TASKS TO CARRY OUT:
1. Translate this sentence from the travel account about Burlington into French: "Tonight would be much easier as we had an AirBNB in Burlington, Vermont."
2. Answer these questions using the travel account about Burlington:
(a) On which lake does Burlington stand?
(b) In what size of glass was the raspberry beer sold?
(c) In which part of Burlington was the top floor apartment located?
3. In the travel account about Burlington, substitute "coffee" for "ice cream" and write out the passage starting at "Returning after being" and ending at "in Burlington, Vermont.".

DOCUMENT EXTRACT:

## begin

Returning after being sent off to buy ice cream, I couldn't believe his celebrity status as all of the kids wanted to pet him, including a 3-year-old who would run up and then scream at ear-piercing levels whenever he touched him.

It's a good thing Kings is really chill with kids.


Looking back, I'm not sure how we packed everything in the car to be able to camp with Isy's giant tent in Maine, be prepared to bring gear up to Doublehead Cabin last night, plus stop at skateparks with my bike.

Tonight would be much easier as we had an AirBNB in Burlington, Vermont.


I'd never been to Burlington and I was excited that our top floor apartment was right in the heart of the Old North End, just up from downtown. In the end, I came to like Burlington more than I would expect, as it's a handsome, historic town right on Lake Champlain, with lots of food and beverage options.

Isy asked if I would move to Burlington and even though I know how cold it gets up here in the winter, I liked it enough that I'd happily accept a transfer to northern Vermont.



Walking alongside Battery Park. Isy's picture.

After cleaning ourselves up, we walked the quiet streets where the heat of the day had subsided into a gorgeous, calm evening. Kingsley was startled by some skateboarders going to check out a hubba, but otherwise we were able to find a dog friendly patio at 9 at night, one that overlooked City Hall Square, distant church spires and stone corner turrets. Isy was able to get a raspberry beer only sold in 8 oz. glasses because it was 9%, while we also had good food and relaxed in the night air. God, life was splendid.


The next morning the heat returned with the highest temps of the entire trip. I wasn't going to let this defeat me though, as Burlington has an amazing DIY skatepark & I needed to get in a quick session.

## end

GIVEN INFORMATION:
## begin

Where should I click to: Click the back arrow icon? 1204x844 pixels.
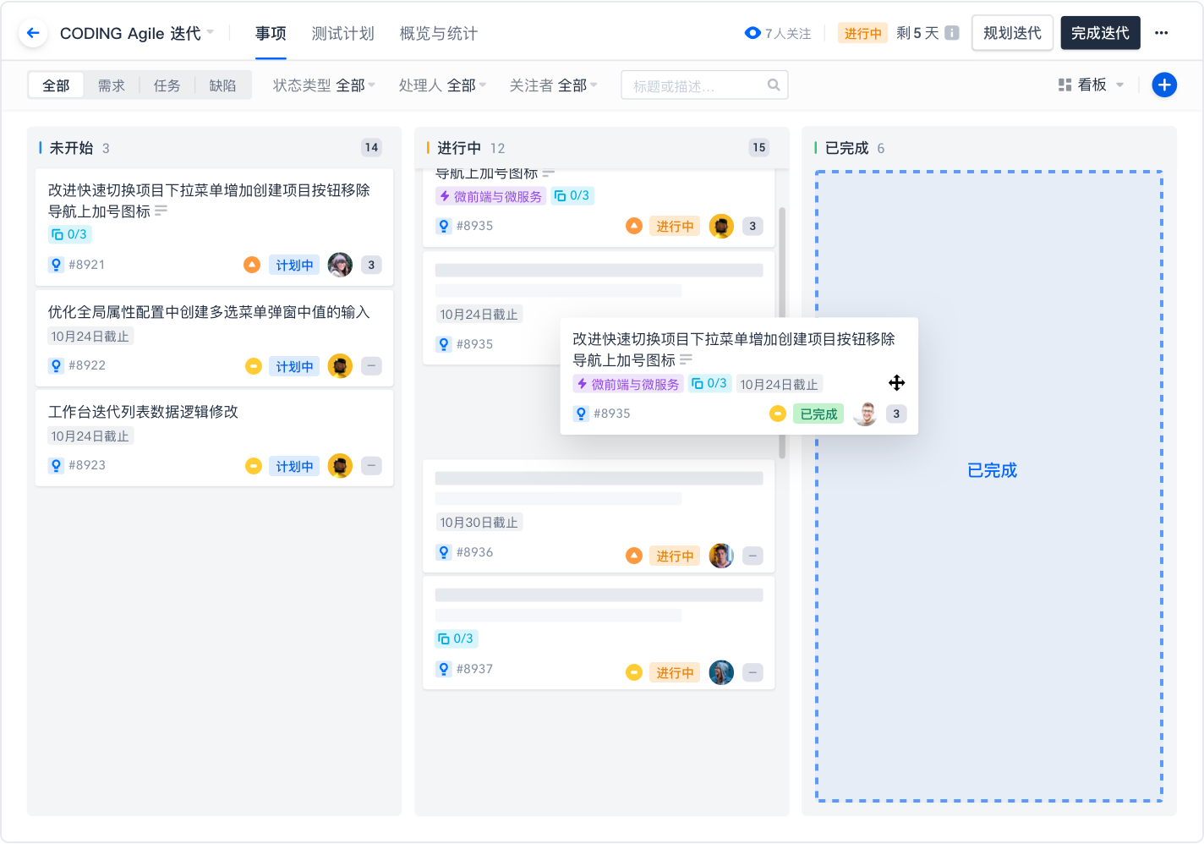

## end

EXPECTED ANSWERS:
1. Ce soir serait beaucoup plus facile, car nous avions un AirBNB à Burlington, dans le Vermont.

2.
(a) Lake Champlain
(b) 8 oz. glasses
(c) The Old North End

3.
Returning after being sent off to buy coffee, I couldn't believe his celebrity status as all of the kids wanted to pet him, including a 3-year-old who would run up and then scream at ear-piercing levels whenever he touched him.

It's a good thing Kings is really chill with kids.


Looking back, I'm not sure how we packed everything in the car to be able to camp with Isy's giant tent in Maine, be prepared to bring gear up to Doublehead Cabin last night, plus stop at skateparks with my bike.

Tonight would be much easier as we had an AirBNB in Burlington, Vermont.